The Pandemic came with a lot of isolation, digital contact and experimenting different daily routines. The most difficult step was to adjust to my own company and learning new things about myself. The summer of 2020 was also the last time were able to travel without COVID-19 tests. My friends living abroad invited me to their house in Munich for a week. M and R are a couple I admire most. They both have goals related to a healthy lifestyle and from the moment I met them they had an unconventional relationship. They know when to spend together and when to spend time apart, when to fight and when to reconcile.
Before arriving to Munich, we discussed about how happy we will be for spending time together and seeing us after a while. Somehow, I have made a list of all the museums I wanted to visit. I enjoy visiting museums abroad, learning about other culture history, art. Actually, I only managed to visit four museums during that week. That week it was about seeing healthy habits, enjoying meaningful discussions and exploring different sides of myself. We woke up around 9 am. We had coffee and a healthy breakfast. We included a long walk to keep us in good shape and explore the city architecture and nature. I had the first experience of a Thai massage. The memory of that massage is still vivid in my mind. Up until then, I never asked myself if I am stressed and how my body feels it. When the therapist massaged by back, there were moments when part of my body went completely numb. I felt so relaxed after the massage, that I could barely walk. I felt such a release.

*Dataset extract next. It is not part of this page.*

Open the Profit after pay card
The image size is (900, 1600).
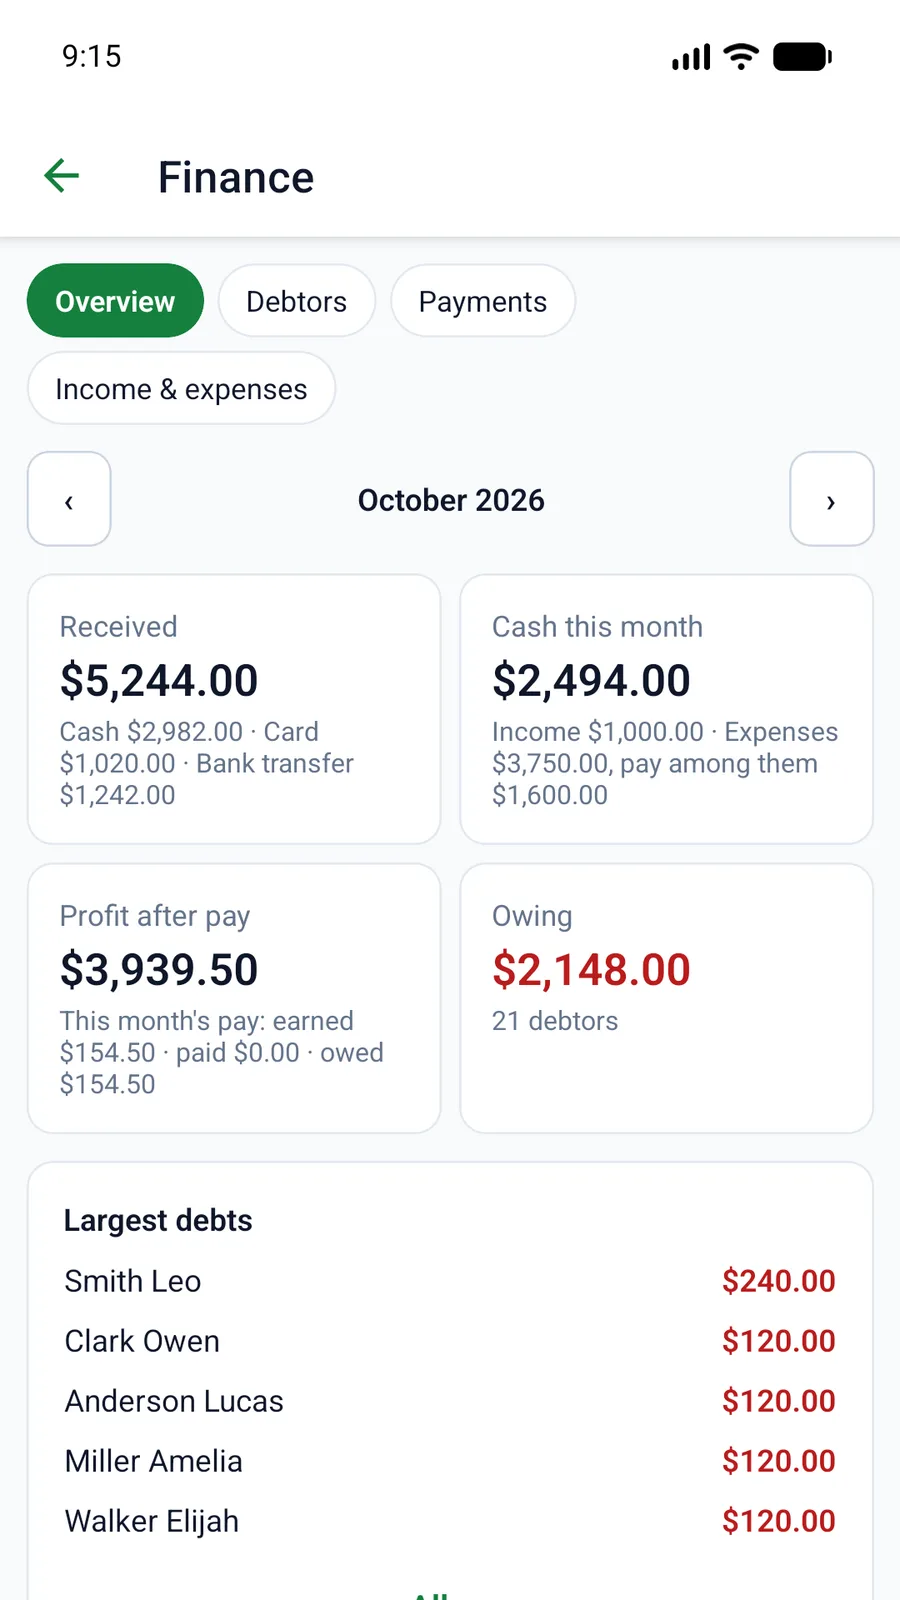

It was the holiday where I allowed myself to take it easy, relax and let things flow. We went shopping and it was the first time asking myself if the clothes I was wearing were representing myself. We had nights of rummy, discussions on love and life and plenty of laughs. During the holiday, I asked the Universe the following:
1. Will I ever be able to have healthy habits in my life?
2.Can I let go of things, people and/or memories?
3.Can I start a relationship from friendship?
4.Do I know myself? Do the clothes I am wearing represent myself?